One of the advantages of the fuse holder according to the invention is that no additional or auxiliary parts are required and therefore the number of components or component parts is limited, allowing low-cost production in large numbers.

Another advantage of the fuse holder according to the invention is that sufficient protection against accidental contact can be ensured in any installation situation. In the case of repair, the fuse link including the fastening screws, washers and cover are exchanged. It is thereby possible to ensure that no component parts are forgotten and that fault-free component parts are always used.

In an advantageous embodiment of the invention, it is envisaged that more than one fuse link is accommodated in the housing formed by the bottom part and the cover.

In another advantageous embodiment of the invention, it is envisaged that each of the fastening screws has a screw head and is fastened on the bottom part in combination with a washer that can be positioned under the screw head, wherein the washer is suitable for preventing introduction of a friction torque occurring under the screw head into the terminal lug. This makes it possible to prevent the fuse link from being displaced.

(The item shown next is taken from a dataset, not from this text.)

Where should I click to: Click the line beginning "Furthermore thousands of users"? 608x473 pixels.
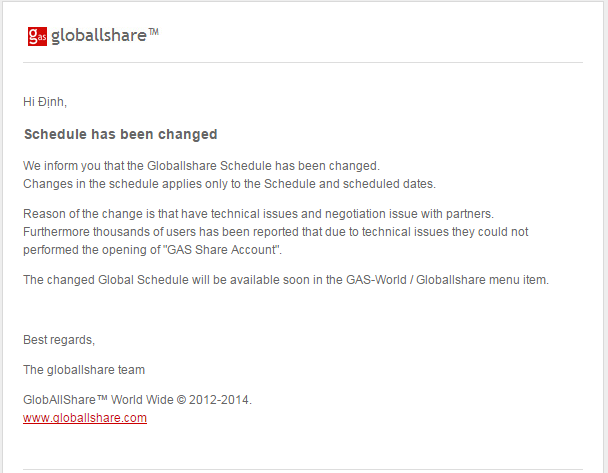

According to a preferred embodiment of the invention, it is envisaged that the cover has guides, which secure the screw heads against twisting and falling out. Integrating guides into the cover avoids the use of additional elements.

According to another preferred embodiment of the invention, it is envisaged that the bottom part has threaded parts, which are dimensioned to receive the fastening screws for screw fastening. The threaded parts can furthermore be designed in such a way that they accept the torques associated with installation forces occurring during screw fastening.

Provision is preferably furthermore made for the threaded parts to be pressed into the bottom part.

Another advantageous embodiment of the invention envisages that the bottom part furthermore has latching projections, which are arranged on the same axis as the threaded parts and by means of which the cover is fixed on the bottom part. This has the advantage that the fuse link can be unlatched from the cover together with the fastening screws and the cover can be latched onto the bottom part of the fuse holder in order to ensure insulation of busbars when the fuse link has been removed.

Another advantageous embodiment of the invention envisages that the cover has access holes, in which a tool can be guided in insulated fashion. This allows electrical testing of the fuse link and/or of the electrical connection between the busbar and the fuse link. In this process, the measuring tips are guided in the access holes in the cover and are insulated during measurement. It is advantageous if the access holes are embodied in such a way that finger contact protection is furthermore ensured.

Another advantageous embodiment of the invention envisages that the cover furthermore has gripping strips, which are used for handling the cover. Safer handling of the cover and thus of the fuse link is thereby made possible.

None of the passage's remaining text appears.